* BEGIN DOCUMENT *
In 2019, when I started thinking about Heavyweight, I was teaching high school history in New York after finishing my PhD the year before and had just started moving from self-publishing comics to placing comics in venues like The Nib. Liz Frances from Street Noise Books came up to me at a comics fair and told me I should write a book. We talked a little bit about doing something about the histories that I was teaching my students—particularly settler colonial history. I hadn’t even thought about doing a book before that, and started playing with the idea of that.

But in the spring of 2020, I was fired from my teaching job after a public smear campaign accusing me of antisemitism because I had posted critiques of Israeli nation-state law and support for the BDS movement. In the period after that, I turned back to my doctoral research on the afterlives of the Holocaust and other colonial genocides, to my own family experience escaping Nazi Germany, and to nonfiction comics as a way to figure things out and make meaning out of confusing circumstances.

I drew a comic for Jewish Currents magazine in April 2020 called “Heavyweight,” that was about my great-grandfather, Erich Levi, who was a heavyweight boxing champion that beat up Nazis in the 1930s. He didn’t do that because it was great political strategy, but because they pissed him off. I wanted to think about the effect of behaving badly in response to injustice, and to think about what I had inherited from this mythic figure in my own family. It was a pretty short comic, and I felt like I had a lot more to say about Erich Levi, and a lot of questions I wanted to answer, and the idea for the book unfolded from there.

How long did it take to go from idea to publication? And did the idea change during the process?

The comic for Jewish Currents was published in April of 2020. In August of 2020 I emailed Liz at Street Noise Books, who was very complimentary but passed on the project. In September, a friend put me in touch with my original agent, Ross Harris (who has since left agenting for a new career). Ross walked me through the process of putting together a book proposal, which included a 25-page inked chapter of the book (which I ended up totally redoing later!). I finished that in January and we sold the book in March to William Morrow. I think the original contract had a one-year turnaround time for the whole project, which was incredibly optimistic! It took about a year to write the book, and another year to ink it.
* END DOCUMENT *
◆ **CHALLENGE A**: Reproduce the part of the Heavyweight interview starting at "The comic for" and ending at "year to ink it.".
◆ **CHALLENGE B**: According to the Heavyweight interview, which publisher bought the book in March?
◆ **CHALLENGE C**: Carry the Heavyweight interview forward from its last sentence.
* BEGIN MATERIAL *
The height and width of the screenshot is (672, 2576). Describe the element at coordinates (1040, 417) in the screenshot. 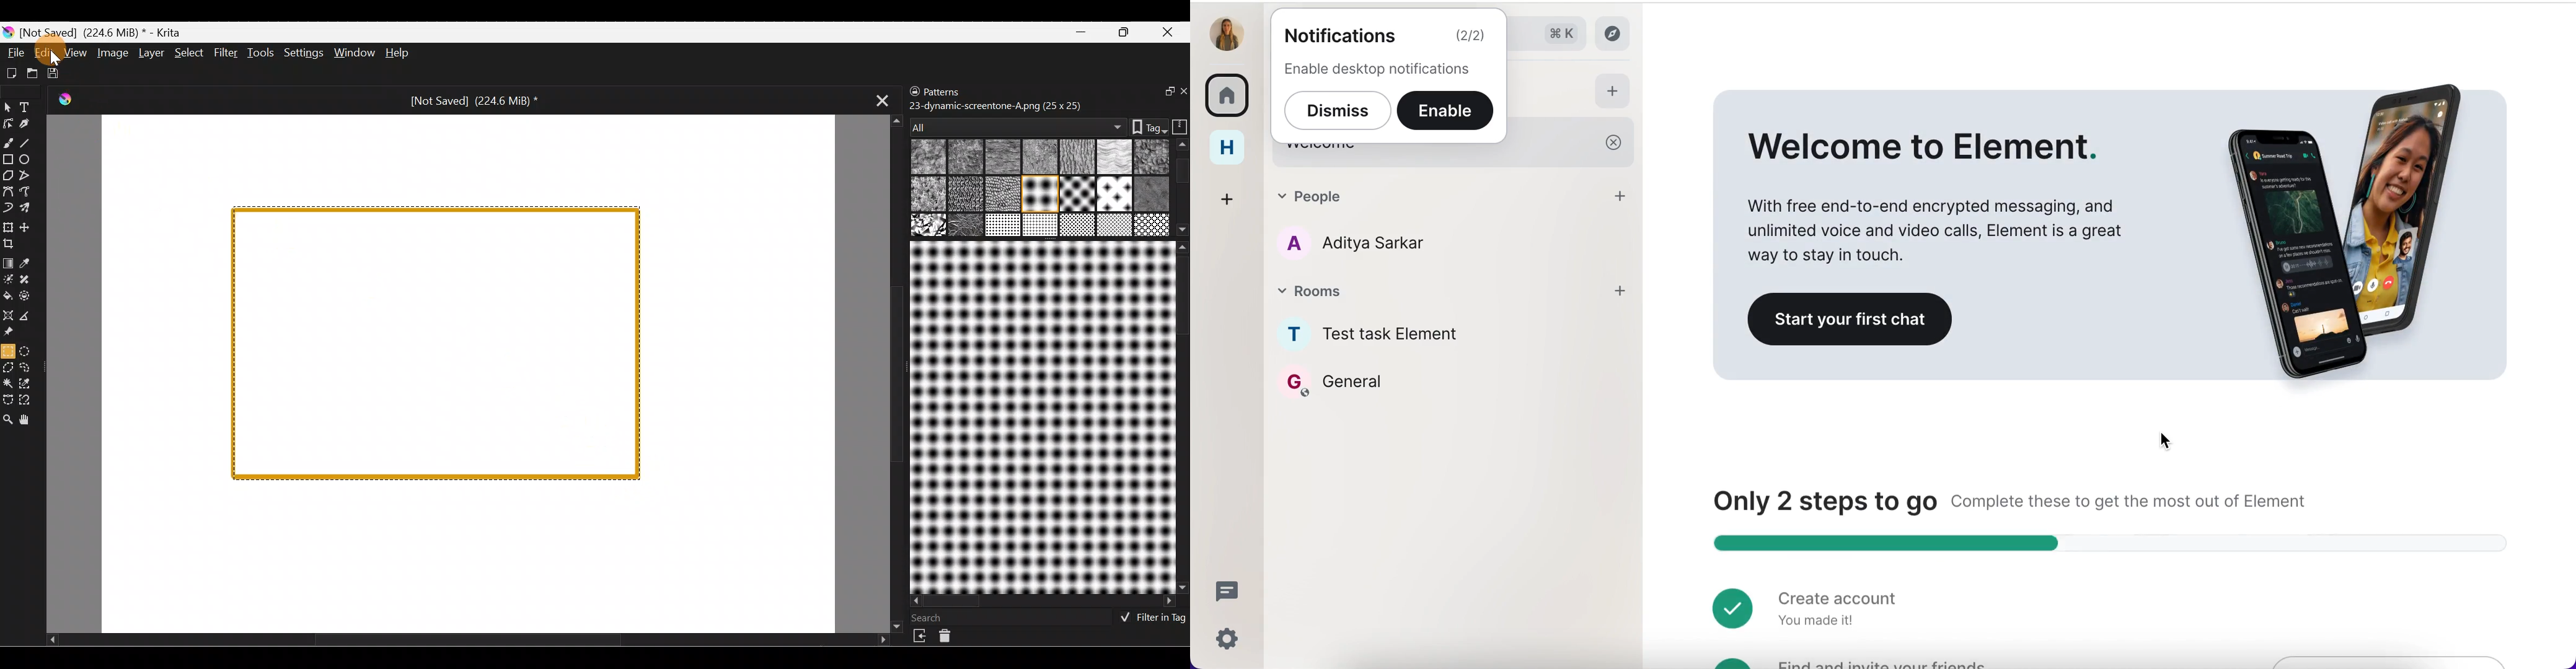

I see `Preview` at that location.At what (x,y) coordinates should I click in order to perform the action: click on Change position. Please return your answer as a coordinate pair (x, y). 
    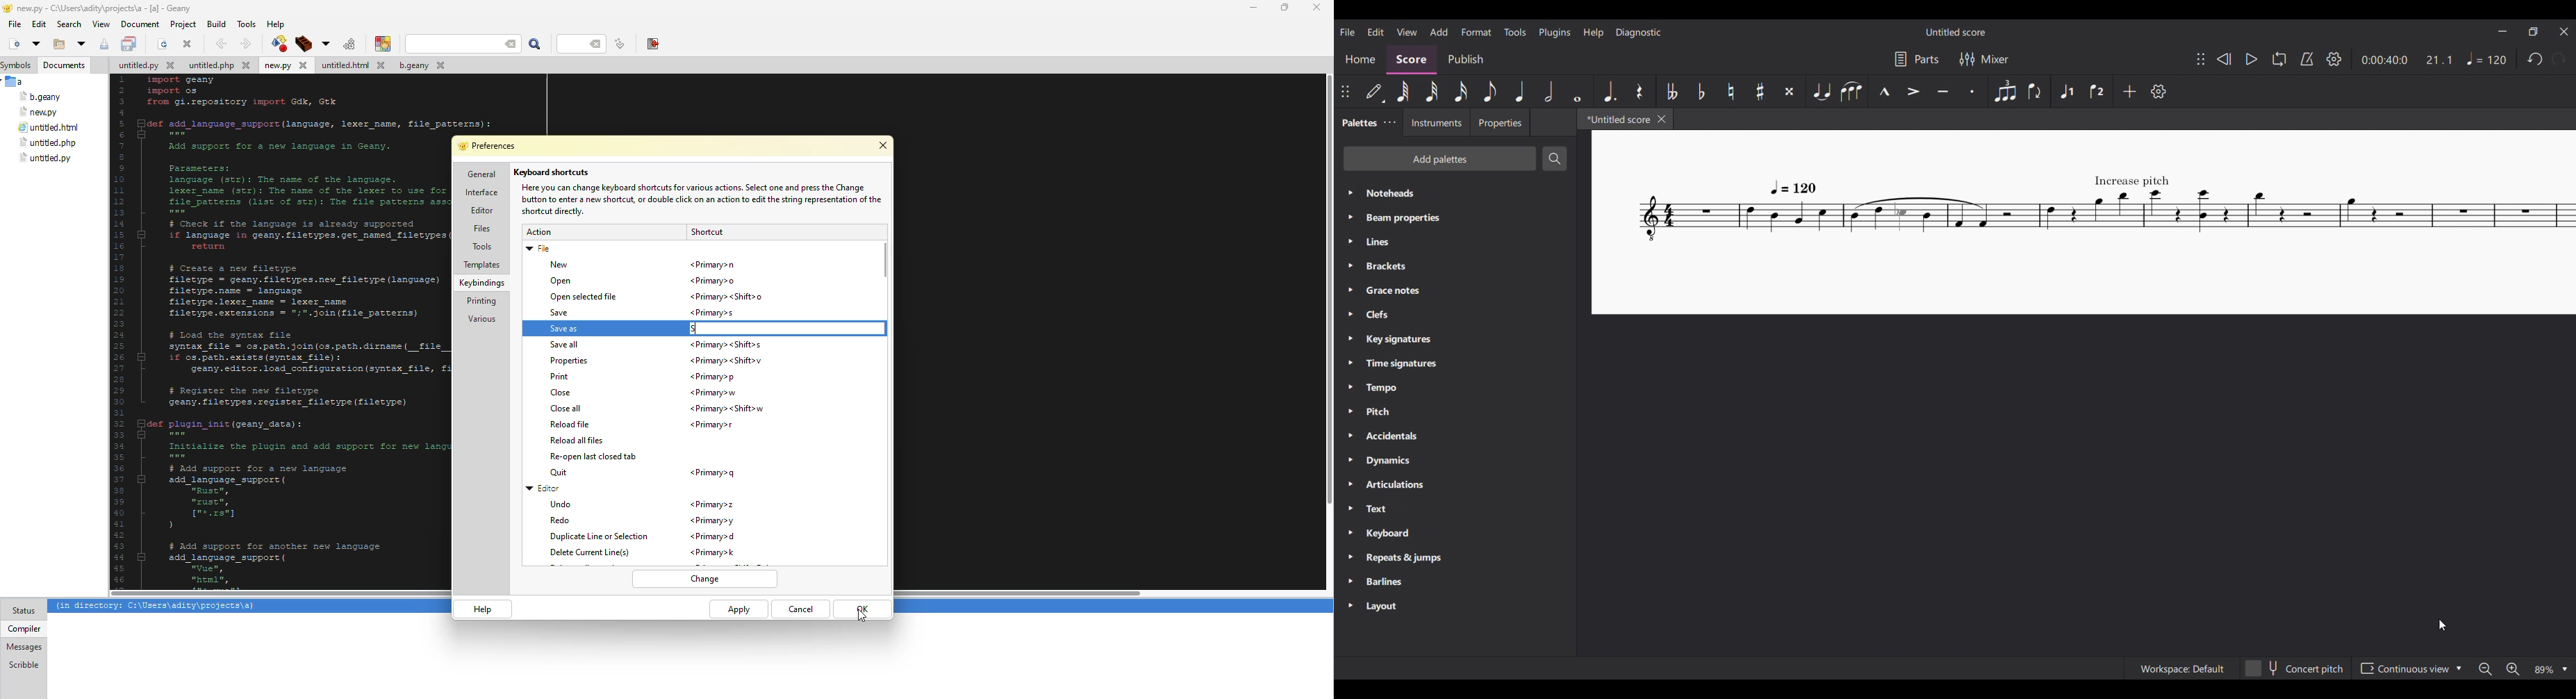
    Looking at the image, I should click on (1345, 91).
* END MATERIAL *
◆ **FINAL RESULT A**:
The comic for Jewish Currents was published in April of 2020. In August of 2020 I emailed Liz at Street Noise Books, who was very complimentary but passed on the project. In September, a friend put me in touch with my original agent, Ross Harris (who has since left agenting for a new career). Ross walked me through the process of putting together a book proposal, which included a 25-page inked chapter of the book (which I ended up totally redoing later!). I finished that in January and we sold the book in March to William Morrow. I think the original contract had a one-year turnaround time for the whole project, which was incredibly optimistic! It took about a year to write the book, and another year to ink it.

◆ **FINAL RESULT B**: William Morrow

◆ **FINAL RESULT C**:
The idea for the book remained pretty constant, but the thing that changed the most was the scope of the book, which was—and I think still is—pretty ambitious. Because I’m zooming out from this one story to try to tell a much longer historical story, I had to really think about which historical episodes were important to include and which ones I had to hold back. During the editorial process I also got a lot of feedback about putting myself in the story more, to help the reader enter those historical and even theoretical frameworks I’m throwing at them. I was a little resistant, but it ended up making the story much more accessible.

Were there any surprises or learning moments in the publishing process for this title?

Because this is my first book, everything felt like a learning moment. I also had the really pleasant surprise of having a publisher that has been incredibly supportive of the project I wanted to make—I was expecting more pushback or anxiety about publishing trans stories, or even basic history, which is being banned all over the U.S. Some were just things I didn’t know, like that you don’t get your whole advance all at once. Some were things I didn’t think about, like we didn’t have a conversation about how the art for the book would be scanned until the art was done.

Were there any surprises in the writing process for this book?

The biggest surprise was (and this is maybe a spoiler) the appearance of my great-grandfather as a voice in the narrative. I didn’t even think about it, there was just a moment where he showed up and started talking, and I went with it. It’s the biggest foray into fantasy in what is otherwise a very nonfiction book, but I think it allowed me to access something very true.

What do you hope readers will get out of your book?

Heavyweight both insists on the specificity of individual stories and on zooming out in the historical narrative— you can get a much better understanding of how and why things happen if you look at a transnational story that includes not just the Holocaust but, crucially, European colonialism, the ideological structures that produce violence across sites. I write in the book that my family’s story isn’t unique, it’s only specific. I think ultimately, I want to say to readers, “Here’s my family’s story, now tell me yours, and let’s see what we can do together.”

If you could share one piece of advice with other writers, what would it be?

Don’t count on sticking to your timeline. Give yourself at least double the amount of time you thought it would take! And as part of this, have other sources of income to get you through the process.